Dataset rows:
========================================================================
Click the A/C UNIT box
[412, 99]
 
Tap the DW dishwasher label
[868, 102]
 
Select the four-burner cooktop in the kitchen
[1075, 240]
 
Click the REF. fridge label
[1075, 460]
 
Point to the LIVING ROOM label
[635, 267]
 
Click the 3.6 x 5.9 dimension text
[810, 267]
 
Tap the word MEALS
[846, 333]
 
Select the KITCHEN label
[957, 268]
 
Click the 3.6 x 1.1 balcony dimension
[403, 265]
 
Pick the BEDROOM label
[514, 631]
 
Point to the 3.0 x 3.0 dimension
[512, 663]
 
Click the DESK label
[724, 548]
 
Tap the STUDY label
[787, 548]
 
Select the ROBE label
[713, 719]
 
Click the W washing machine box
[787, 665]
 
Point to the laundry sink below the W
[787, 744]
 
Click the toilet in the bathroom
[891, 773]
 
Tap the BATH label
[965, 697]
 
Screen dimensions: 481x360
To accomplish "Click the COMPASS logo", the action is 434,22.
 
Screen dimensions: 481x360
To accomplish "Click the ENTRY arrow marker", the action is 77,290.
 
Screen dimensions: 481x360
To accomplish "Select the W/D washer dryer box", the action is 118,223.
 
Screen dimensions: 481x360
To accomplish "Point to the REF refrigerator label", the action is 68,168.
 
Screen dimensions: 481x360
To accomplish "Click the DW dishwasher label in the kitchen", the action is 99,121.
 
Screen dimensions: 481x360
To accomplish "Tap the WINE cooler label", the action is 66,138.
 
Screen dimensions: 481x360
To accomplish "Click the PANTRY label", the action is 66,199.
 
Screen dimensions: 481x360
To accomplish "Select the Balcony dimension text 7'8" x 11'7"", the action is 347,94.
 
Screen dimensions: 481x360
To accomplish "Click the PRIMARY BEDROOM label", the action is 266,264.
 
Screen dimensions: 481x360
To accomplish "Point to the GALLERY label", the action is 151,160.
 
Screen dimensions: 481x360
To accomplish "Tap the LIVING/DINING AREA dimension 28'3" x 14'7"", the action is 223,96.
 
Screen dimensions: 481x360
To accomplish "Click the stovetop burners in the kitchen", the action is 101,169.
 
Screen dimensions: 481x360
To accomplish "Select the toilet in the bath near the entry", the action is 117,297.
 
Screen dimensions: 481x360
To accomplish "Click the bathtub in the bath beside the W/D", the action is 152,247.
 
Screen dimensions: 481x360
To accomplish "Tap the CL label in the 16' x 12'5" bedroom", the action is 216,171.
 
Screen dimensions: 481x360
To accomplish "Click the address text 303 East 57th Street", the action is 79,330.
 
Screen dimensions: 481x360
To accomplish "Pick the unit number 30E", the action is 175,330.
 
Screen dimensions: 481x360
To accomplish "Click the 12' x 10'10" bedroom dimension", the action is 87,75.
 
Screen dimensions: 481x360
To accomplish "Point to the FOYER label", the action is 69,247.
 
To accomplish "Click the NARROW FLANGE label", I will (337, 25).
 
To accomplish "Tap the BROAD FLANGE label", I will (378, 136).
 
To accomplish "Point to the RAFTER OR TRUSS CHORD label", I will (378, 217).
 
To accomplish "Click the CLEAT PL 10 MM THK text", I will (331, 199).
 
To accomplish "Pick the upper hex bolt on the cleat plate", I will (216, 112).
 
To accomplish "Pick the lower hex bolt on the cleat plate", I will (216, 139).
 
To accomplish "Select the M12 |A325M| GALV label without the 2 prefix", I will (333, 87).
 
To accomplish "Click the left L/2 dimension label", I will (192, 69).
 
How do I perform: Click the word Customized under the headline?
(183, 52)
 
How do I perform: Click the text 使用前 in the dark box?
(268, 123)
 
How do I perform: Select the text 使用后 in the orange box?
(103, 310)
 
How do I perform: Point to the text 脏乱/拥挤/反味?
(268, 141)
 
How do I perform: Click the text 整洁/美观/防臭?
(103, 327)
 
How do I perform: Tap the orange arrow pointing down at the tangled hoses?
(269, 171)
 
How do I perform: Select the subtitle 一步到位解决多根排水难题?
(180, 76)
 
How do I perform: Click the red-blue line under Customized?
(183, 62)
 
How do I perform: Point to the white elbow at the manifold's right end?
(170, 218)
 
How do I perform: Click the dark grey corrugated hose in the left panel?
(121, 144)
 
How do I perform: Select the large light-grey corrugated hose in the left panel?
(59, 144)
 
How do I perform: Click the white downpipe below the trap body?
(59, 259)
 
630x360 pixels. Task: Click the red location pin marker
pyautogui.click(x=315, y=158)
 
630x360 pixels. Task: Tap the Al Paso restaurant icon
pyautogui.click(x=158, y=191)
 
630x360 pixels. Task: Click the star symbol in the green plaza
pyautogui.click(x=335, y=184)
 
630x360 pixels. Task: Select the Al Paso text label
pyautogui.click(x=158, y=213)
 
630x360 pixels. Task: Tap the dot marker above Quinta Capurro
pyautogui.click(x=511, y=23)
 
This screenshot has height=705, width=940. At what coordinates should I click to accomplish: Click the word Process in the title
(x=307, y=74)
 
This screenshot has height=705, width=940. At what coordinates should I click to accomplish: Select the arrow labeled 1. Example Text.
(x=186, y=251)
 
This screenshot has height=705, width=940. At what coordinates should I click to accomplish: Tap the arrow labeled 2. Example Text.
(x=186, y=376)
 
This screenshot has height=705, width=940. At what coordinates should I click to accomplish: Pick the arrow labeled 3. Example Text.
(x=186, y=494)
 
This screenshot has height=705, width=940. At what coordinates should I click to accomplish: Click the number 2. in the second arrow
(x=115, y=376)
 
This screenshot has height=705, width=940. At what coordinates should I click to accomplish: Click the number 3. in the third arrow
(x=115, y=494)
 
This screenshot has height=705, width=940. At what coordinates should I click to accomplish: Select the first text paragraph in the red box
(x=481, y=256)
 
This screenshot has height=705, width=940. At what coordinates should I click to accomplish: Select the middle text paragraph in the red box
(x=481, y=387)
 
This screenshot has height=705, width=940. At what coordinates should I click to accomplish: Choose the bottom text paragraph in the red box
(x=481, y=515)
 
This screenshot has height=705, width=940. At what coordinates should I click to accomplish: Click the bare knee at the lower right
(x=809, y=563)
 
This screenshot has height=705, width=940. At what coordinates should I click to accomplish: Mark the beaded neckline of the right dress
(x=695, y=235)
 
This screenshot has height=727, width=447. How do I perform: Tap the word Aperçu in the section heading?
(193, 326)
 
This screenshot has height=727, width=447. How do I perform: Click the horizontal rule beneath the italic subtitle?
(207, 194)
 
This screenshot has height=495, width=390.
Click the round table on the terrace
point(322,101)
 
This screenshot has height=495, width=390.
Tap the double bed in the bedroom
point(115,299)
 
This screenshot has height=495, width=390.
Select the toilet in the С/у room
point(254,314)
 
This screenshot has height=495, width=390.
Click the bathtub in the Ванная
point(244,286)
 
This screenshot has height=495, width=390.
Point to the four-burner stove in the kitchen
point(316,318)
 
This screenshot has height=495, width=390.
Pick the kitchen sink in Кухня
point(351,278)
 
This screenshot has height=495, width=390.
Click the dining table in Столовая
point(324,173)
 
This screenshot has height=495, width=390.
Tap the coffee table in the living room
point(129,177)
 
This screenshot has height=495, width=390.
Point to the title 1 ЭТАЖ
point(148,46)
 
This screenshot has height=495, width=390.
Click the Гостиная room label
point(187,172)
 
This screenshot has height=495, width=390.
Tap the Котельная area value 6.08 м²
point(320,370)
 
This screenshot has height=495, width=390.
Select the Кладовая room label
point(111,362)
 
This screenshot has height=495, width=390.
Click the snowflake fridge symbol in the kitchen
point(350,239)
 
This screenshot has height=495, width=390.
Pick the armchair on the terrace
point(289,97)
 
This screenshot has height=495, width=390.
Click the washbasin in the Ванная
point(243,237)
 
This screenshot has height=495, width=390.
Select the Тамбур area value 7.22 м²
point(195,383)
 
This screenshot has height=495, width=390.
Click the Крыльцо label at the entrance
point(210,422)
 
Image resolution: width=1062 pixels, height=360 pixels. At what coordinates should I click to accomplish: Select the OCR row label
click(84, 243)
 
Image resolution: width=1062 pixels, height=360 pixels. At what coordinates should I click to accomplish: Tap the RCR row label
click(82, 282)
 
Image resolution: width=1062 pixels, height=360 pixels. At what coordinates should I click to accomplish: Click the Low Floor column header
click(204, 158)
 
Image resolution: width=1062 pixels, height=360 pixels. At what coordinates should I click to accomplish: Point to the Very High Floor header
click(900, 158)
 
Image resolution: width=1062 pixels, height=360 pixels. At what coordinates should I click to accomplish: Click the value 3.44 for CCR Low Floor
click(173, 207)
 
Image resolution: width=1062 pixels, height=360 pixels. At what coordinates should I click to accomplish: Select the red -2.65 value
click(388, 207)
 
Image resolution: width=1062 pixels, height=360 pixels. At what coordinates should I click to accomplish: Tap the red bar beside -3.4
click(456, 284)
========================================================================
=== WRITTEN TASK ===
Locate each line in the material above that contains the string "labeled", matching case exactly, and copy those lines out.

=== CORRECT RESULT ===
This screenshot has height=705, width=940. At what coordinates should I click to accomplish: Select the arrow labeled 1. Example Text.
This screenshot has height=705, width=940. At what coordinates should I click to accomplish: Tap the arrow labeled 2. Example Text.
This screenshot has height=705, width=940. At what coordinates should I click to accomplish: Pick the arrow labeled 3. Example Text.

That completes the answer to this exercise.